- Born: January 26, 1985 (age 40) Milwaukee, Wisconsin, United States
- Other names: King
- Height: 5 ft 6 in (1.68 m)
- Weight: 135 lb (61 kg; 9.6 st)
- Division: Flyweight Bantamweight Featherweight
- Reach: 66 in (168 cm)
- Fighting out of: Milwaukee, Wisconsin, United States
- Team: Roufusport (2007–2014)
- Years active: 2009–present

Mixed martial arts record
- Total: 27
- Wins: 18
- By knockout: 4
- By submission: 3
- By decision: 11
- Losses: 8
- By knockout: 1
- By submission: 1
- By decision: 6
- No contests: 1

Other information
- Mixed martial arts record from Sherdog

= Chico Camus =

American mixed martial arts fighter

Chico Camus (born January 26, 1985) is an American mixed martial artist currently competing in the Bantamweight division of the Legacy Fighting Alliance. A professional competitor since 2009, he has also formerly competed for the UFC, Legacy FC,
and the RFA.

==Background==
Camus had a troubled childhood and juvenility, belonging to a gang and using drugs. In 2007, he started training mixed martial arts with Anthony Pettis at his native Roufusport.

==Mixed martial arts==
===Early career===
Camus started his professional career in 2009, fighting mainly for organizations in his home state.

In 2010 for NAFC, he defeated Joe Pearson and John Hosman via TKO and lost to Jameel Massouh by unanimous decision.

===Legends of Fighting Championship===
Camus fought in LFC bantamweight tournament for a contract with Tachi Palace Fights. He defeated Daniel Aguirre in the quarterfinals and Alptekin Özkiliç in the semifinals, but did not compete in the finals due to signing with the UFC.

===Ultimate Fighting Championship===
Camus faced Dustin Pague on August 11, 2012, at UFC 150. He won the fight via unanimous decision (29–28, 30–27, 29–28).

Camus faced promotional newcomer Dustin Kimura on February 2, 2013, at UFC 156. He lost the fight via submission in the third round.

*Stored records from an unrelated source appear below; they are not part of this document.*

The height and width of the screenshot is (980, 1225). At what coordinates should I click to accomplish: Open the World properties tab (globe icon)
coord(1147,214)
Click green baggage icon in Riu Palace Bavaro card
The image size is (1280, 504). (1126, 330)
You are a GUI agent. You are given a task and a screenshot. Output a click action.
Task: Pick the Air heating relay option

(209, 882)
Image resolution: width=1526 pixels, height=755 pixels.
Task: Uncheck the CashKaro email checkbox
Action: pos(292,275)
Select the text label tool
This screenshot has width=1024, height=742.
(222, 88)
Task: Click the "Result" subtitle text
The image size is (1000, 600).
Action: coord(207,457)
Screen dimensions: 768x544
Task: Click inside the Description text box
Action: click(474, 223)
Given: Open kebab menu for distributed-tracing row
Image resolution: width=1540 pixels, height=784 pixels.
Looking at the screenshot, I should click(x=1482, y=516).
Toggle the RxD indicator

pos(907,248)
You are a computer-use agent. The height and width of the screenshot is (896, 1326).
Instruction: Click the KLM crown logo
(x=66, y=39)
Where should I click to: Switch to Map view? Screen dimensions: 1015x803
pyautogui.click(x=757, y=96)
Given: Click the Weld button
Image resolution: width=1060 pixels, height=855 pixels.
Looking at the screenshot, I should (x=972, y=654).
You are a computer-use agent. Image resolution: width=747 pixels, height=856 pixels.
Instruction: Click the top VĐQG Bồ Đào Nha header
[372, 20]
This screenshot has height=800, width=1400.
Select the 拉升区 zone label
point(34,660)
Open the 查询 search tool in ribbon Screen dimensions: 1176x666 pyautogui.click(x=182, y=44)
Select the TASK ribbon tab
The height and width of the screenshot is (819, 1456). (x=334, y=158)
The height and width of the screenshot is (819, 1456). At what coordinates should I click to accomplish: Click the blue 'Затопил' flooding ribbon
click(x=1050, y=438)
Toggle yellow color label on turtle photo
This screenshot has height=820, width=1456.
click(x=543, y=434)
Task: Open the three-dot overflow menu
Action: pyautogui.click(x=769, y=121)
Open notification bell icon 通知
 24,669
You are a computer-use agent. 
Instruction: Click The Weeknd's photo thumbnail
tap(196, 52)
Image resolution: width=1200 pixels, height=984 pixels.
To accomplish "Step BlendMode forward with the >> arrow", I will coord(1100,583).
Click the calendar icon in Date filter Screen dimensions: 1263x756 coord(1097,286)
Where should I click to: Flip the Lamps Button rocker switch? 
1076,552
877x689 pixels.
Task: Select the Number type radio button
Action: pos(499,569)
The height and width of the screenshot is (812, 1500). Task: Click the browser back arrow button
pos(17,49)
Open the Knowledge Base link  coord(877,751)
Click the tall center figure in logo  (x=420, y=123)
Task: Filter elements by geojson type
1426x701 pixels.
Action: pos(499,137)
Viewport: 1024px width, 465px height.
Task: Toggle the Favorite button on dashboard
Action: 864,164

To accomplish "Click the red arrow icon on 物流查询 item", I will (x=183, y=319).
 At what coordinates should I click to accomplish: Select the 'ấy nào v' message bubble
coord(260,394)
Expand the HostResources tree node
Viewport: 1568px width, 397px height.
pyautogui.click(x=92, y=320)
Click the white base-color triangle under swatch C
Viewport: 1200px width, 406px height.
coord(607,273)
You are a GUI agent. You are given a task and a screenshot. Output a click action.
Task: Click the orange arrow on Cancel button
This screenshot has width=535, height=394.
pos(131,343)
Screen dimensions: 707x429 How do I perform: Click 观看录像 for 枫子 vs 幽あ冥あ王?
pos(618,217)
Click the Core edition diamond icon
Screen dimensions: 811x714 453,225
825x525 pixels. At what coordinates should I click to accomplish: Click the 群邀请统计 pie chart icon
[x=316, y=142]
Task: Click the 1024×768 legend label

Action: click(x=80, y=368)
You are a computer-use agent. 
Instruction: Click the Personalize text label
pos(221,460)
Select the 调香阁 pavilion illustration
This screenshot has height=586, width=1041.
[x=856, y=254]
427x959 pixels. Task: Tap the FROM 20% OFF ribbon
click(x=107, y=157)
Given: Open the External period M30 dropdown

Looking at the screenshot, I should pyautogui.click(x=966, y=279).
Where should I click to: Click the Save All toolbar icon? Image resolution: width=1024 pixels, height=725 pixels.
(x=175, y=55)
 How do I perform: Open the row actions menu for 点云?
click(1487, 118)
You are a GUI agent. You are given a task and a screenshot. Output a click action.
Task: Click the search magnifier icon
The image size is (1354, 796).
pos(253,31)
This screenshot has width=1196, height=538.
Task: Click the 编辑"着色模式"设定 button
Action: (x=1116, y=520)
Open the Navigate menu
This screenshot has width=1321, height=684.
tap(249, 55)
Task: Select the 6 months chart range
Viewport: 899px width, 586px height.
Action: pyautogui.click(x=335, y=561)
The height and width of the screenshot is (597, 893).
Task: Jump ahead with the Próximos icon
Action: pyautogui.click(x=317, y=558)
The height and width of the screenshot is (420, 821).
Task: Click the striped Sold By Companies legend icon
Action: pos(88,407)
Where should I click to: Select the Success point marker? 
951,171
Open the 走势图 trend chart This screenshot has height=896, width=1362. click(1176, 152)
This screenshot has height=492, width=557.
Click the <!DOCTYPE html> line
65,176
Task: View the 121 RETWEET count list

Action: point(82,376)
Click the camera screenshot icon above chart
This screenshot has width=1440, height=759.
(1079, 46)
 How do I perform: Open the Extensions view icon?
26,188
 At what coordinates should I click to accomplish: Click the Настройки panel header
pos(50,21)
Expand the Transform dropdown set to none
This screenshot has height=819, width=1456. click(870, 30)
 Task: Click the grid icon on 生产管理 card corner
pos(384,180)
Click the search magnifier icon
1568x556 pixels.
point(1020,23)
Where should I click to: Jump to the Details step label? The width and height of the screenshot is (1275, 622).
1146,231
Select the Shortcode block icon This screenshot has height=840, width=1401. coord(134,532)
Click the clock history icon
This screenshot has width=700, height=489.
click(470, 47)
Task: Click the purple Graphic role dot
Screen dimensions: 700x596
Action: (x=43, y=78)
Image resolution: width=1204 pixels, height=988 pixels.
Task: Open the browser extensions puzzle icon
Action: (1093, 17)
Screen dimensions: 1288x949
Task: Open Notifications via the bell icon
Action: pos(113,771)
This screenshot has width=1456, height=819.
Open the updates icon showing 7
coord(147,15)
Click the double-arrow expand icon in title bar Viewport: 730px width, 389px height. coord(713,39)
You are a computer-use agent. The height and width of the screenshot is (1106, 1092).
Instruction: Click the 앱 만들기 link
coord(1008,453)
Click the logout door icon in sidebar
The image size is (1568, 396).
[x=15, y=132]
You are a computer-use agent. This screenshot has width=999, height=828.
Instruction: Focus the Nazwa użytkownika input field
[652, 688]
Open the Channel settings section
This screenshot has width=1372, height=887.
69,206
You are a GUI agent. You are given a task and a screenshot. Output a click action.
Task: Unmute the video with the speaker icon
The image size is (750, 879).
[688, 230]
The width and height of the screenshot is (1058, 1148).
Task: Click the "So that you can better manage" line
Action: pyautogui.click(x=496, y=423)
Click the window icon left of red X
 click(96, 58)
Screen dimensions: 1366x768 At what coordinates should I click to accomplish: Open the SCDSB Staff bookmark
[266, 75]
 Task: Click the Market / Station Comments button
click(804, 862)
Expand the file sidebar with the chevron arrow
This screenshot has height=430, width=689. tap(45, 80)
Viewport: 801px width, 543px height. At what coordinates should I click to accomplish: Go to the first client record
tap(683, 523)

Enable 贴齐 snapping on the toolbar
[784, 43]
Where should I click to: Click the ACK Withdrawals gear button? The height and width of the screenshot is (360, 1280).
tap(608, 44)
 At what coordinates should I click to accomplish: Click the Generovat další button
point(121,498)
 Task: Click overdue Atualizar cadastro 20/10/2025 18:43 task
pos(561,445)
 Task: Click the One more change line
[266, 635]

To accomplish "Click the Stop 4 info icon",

Camus faced Kyung Ho Kang on August 31, 2013, at UFC 164. He won the fight via unanimous decision (29–28, 29–28, 30–27).

Camus faced Yaotzin Meza on January 25, 2014, at UFC on Fox 10. Originally, he won the fight via unanimous decision (30–27, 29–28, 29–28) but the result was overturned after Camus failed a post fight drug test.

Camus faced Chris Holdsworth on May 24, 2014, at UFC 173, replacing Kyung Ho Kang. He lost the fight via unanimous decision.

Camus faced Brad Pickett in a flyweight bout on November 22, 2014, at UFC Fight Night 57. He won the back-and-forth fight via split decision.

Camus faced Henry Cejudo on June 13, 2015, at UFC 188. He lost the fight by unanimous decision.

Camus faced Kyoji Horiguchi at UFC Fight Night 75 on September 27, 2015. He lost the fight by unanimous decision and was subsequently released from the promotion.

==Personal life==
Camus has four children: Armani, Isaiah and twins Amara and Noah.

==Championships and accomplishments==
===Mixed martial arts===
- Legends of Fighting Championship
  - LFC Bantamweight Tournament Finalist (2012)
- Gladiators Cage Fighting
  - GCF Bantamweight Championship (One time)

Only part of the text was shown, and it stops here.